The data.

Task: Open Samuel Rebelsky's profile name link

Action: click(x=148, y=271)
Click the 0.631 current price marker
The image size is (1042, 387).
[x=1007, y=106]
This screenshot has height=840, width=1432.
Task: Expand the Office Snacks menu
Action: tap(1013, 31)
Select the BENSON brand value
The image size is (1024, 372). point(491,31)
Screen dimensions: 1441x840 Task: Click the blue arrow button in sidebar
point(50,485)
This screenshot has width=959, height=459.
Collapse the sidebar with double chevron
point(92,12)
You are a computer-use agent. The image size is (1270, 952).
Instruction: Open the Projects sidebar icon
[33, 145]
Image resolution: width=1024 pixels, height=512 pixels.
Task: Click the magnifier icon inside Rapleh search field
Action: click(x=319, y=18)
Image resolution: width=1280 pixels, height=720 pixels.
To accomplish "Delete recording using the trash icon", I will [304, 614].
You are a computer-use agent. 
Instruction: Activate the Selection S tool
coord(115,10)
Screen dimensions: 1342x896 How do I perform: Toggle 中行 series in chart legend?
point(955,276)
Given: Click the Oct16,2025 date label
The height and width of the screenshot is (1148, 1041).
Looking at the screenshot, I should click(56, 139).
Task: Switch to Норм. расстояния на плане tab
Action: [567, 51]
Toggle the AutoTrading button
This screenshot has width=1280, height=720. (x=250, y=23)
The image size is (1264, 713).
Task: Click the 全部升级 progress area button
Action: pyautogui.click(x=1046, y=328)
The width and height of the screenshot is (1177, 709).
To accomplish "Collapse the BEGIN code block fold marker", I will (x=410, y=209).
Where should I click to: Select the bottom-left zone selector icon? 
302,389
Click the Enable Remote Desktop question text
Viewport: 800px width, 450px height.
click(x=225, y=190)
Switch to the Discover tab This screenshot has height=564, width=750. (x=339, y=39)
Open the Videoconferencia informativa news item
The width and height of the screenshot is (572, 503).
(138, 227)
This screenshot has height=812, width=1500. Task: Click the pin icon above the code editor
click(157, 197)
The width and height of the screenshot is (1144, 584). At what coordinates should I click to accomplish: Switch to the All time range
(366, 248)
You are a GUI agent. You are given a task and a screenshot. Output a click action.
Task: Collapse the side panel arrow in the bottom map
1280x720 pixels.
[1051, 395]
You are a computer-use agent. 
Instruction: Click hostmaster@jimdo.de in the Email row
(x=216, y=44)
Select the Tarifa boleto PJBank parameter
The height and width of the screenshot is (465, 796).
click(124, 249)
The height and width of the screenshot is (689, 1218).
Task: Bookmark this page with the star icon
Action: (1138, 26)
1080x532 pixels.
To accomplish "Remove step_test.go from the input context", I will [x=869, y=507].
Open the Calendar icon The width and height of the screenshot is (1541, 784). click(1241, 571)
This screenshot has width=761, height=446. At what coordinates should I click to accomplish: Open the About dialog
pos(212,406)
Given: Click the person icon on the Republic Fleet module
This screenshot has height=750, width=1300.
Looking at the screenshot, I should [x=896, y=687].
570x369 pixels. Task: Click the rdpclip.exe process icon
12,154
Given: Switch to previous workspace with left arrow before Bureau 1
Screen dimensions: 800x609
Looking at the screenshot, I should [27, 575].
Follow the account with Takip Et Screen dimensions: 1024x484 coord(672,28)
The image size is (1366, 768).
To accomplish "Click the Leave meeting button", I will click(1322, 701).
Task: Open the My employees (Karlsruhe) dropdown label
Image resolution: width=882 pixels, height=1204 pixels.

Problem. Keep both end lines and retype everything in the records above from the line containing "This screenshot has height=750, width=1300." through the line containing "Given: Switch to", exactly, with nothing else.

Completed task.
This screenshot has height=750, width=1300.
Looking at the screenshot, I should [x=896, y=687].
570x369 pixels. Task: Click the rdpclip.exe process icon
12,154
Given: Switch to previous workspace with left arrow before Bureau 1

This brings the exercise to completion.